Actually the population expert I mentioned was interviewed in a David Attenborough DVD I watched with my wife. BBC and all that.
Sorry, but your position on population is non-factual.
"Aside from the limited availability of freshwater, there are indeed constraints on the amount of food that Earth can produce, just as Malthus argued more than 200 years ago. Even in the case of maximum efficiency, in which all the grains grown are dedicated to feeding humans (instead of livestock, which is an inefficient way to convert plant energy into food energy), there's still a limit to how far the available quantities can stretch. 'If everyone agreed to become vegetarian, leaving little or nothing for livestock, the present 1.4 billion hectares of arable land (3.5 billion acres) would support about 10 billion people,' [eminent Harvard University sociobiologist Edward] Wilson wrote. The 3.5 billion acres would produce approximately 2 billion tons of grains annually, he explained.
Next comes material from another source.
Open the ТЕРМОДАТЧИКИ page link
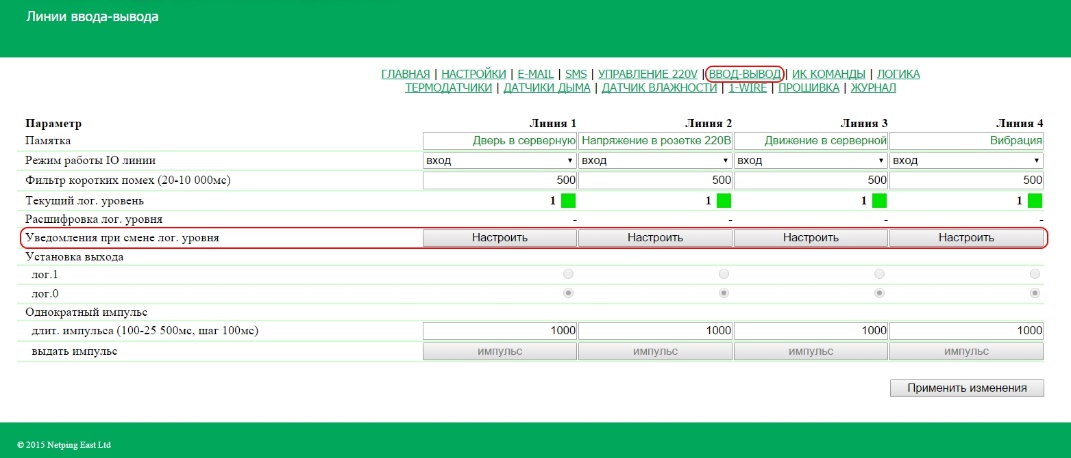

That's enough to feed 10 billion vegetarians, but would only feed 2.5 billion U.S. omnivores, because so much vegetation is dedicated to livestock and poultry in the United States. So 10 billion people is the uppermost population limit where food is concerned. Because it's extremely unlikely that everyone will agree to stop eating meat, Wilson thinks the maximum carrying capacity of the Earth based on food resources will most likely fall short of 10 billion."
https://www.livescience.com/16493-people...pport.html
Now I can credit such limits might be stretched based on your proposals, but I think it's simply foolish to believe that population can be unlimited.